BB: For some reason I find it difficult to speak about Booty in academic terms so I’m not even going to try. Booty is a sexy edgy text. There are moments of sensuality and sexuality that have hints of violence and I hope those moments make people uncomfortable.
You asked about strong female characters and how they drive the text. I haven’t really answered your question. In TM there is a definite ‘she’ who appears over and over again but ‘she’ isn’t always the same.

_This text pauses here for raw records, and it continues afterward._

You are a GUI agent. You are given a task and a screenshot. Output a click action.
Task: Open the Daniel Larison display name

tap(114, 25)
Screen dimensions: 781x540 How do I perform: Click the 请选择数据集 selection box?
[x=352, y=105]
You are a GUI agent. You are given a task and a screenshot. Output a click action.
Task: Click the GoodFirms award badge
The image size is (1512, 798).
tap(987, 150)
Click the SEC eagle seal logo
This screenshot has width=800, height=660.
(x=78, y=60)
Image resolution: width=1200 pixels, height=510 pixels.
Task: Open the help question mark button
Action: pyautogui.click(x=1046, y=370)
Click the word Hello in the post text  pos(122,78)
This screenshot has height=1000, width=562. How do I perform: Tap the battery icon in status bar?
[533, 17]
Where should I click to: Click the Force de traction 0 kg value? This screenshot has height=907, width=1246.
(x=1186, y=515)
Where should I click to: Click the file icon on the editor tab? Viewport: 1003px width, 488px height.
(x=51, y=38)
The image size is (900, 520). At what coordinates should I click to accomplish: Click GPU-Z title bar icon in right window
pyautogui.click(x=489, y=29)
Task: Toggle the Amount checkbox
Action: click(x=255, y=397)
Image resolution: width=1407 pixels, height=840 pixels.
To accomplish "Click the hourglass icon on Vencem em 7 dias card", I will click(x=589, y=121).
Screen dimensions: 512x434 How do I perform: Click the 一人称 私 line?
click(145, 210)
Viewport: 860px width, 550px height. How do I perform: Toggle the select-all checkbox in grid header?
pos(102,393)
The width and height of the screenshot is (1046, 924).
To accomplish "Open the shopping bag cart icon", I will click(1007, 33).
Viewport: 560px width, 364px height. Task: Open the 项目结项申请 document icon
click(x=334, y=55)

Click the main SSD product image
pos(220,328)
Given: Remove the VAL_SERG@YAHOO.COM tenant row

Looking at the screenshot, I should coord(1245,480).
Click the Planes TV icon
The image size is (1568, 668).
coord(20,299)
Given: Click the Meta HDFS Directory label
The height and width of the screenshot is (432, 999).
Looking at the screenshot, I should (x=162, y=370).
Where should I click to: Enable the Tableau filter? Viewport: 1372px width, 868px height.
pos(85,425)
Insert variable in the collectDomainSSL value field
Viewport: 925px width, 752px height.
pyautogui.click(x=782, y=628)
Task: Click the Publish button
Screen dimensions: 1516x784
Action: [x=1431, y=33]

JH: Well, in both our texts the question of pronouns was one we looked at carefully in the editing stage because the identity of the speaker and the subject is somewhat unfixed. I know Brea has described her text as more narrative, and she has a character for sure, the “lady pirate”—and I took some guidance from that for my text. While mine isn’t narrative, it does have a speaker who is an “I” but that narrator also refers to “she” and “her,” which can be her talking about herself in the third person and/or describing all “shes” and “hers.” Often the speaker refers to “she” (“we know she likes to,” pg 23) in an acting out of another voice— a voice embedded in patriarchy, a violent voice. But the speaker is describing herself and her cohorts— all the women who are implicated in that kind of language. So the female voices “act out”—by repeating language that is used to
denigrate women and re-contextualizing it.
And just to touch on the idea of eroticism that Brea brought up—I don’t think of the text as primarily an erotic one, but I would say that that is not an unreasonable reading of many of the poems individually. The book as a whole can be seen as a treatment of
sexual language and ideas about what is erotic, and so to move through the text is to experience some erotic moments, even though they are usually subverted within the space of a page or two. Rather an uncomfortable way to get off, so I doubt people are going to get the pages all sticky.
BB: Using words like ‘milf,’ ‘beaver,’ ‘hairy camel toes,’ words that imply sex, but are also violent in that they are offensive, creates those moments. Booty is very much a playful text, yet it also bites. I suppose we are playing ‘in’ language, not so much playing ‘with’ language, getting our hands dirty, muddying the water.